◆ Using the information
A - According to the abstract, how many plasma samples were used for the technical evaluation, and from whom did they come?
B - In the abstract, rewrite the part that opens with the words "Strongyloidiasis is a" and closes with "for field use.", substituting "parasitic nematode" for "soil-transmitted helminth".

◆ Excerpted text
──────────────────────────────

Technical evaluation of the InBios Strongy Detect IgG ELISA assay for the diagnosis of Strongyloides stercoralis infection.

BACKGROUND

Strongyloidiasis is a neglected tropical disease (NTD) caused by the soil-transmitted helminth Strongyloides stercoralis, recently included in the 2030 targets of the World Health Organization for the control of STHs. Assessment of infection prevalence is fundamental for decision-making about the implementation of control programs, but diagnostic assays to be applied in such context require evaluation. Seroassays based on recombinant antigens, which could be produced in a standardized and scalable manner, are particularly appealing for use in control programs. In this study, we performed a technical evaluation of the InBios Strongy Detect IgG ELISA, based on recombinant antigens NIE and SsIR, which has shown promising for field use.

METHODS

A total of 46 plasma samples from Ethiopian children were used for this technical evaluation. Repeatability was evaluated on duplicate samples per plate, on four plates per day for 3 days using Bland-Altman plots, analysis of residuals, and variance components analysis. Three samples were selected for evaluation of the uniformity of test results within a single plate (border effect) by two-sided t-test. Correlation between samples and internal ELISA positive controls was analyzed using Spearman's rank correlation coefficient applied on the results of 777 samples analyzed with the assay in a previous field-based study.

──────────────────────────────

◆ Data for review
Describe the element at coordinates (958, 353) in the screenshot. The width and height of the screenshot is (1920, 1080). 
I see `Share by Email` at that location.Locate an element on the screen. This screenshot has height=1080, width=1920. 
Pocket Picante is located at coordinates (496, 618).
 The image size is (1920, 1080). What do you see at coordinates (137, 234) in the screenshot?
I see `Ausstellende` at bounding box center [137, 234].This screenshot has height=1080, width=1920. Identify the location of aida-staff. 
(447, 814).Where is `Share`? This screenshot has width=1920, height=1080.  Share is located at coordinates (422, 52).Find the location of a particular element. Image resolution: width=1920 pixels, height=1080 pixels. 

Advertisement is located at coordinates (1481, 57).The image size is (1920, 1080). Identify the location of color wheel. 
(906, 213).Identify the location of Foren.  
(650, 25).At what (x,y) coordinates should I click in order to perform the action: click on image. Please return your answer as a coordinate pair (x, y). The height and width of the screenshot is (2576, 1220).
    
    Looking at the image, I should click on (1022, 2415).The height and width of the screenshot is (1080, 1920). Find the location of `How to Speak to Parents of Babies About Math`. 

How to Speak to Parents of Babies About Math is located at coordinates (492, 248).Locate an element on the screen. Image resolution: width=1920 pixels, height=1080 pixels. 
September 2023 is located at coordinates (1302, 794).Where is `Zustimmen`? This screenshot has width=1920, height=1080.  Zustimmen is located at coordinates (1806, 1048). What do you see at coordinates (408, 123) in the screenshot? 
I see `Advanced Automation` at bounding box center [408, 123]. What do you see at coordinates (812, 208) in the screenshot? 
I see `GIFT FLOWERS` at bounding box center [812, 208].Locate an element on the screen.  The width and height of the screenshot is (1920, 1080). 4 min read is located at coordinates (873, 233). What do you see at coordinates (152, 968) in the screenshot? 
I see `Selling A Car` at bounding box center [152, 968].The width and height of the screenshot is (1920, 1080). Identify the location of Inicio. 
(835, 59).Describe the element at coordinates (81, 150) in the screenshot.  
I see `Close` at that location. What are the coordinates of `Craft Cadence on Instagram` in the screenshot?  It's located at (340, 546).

──────────────────────────────

◆ Per-task outputs
A - 46 plasma samples from Ethiopian children.

B -
Strongyloidiasis is a neglected tropical disease (NTD) caused by the parasitic nematode Strongyloides stercoralis, recently included in the 2030 targets of the World Health Organization for the control of STHs. Assessment of infection prevalence is fundamental for decision-making about the implementation of control programs, but diagnostic assays to be applied in such context require evaluation. Seroassays based on recombinant antigens, which could be produced in a standardized and scalable manner, are particularly appealing for use in control programs. In this study, we performed a technical evaluation of the InBios Strongy Detect IgG ELISA, based on recombinant antigens NIE and SsIR, which has shown promising for field use.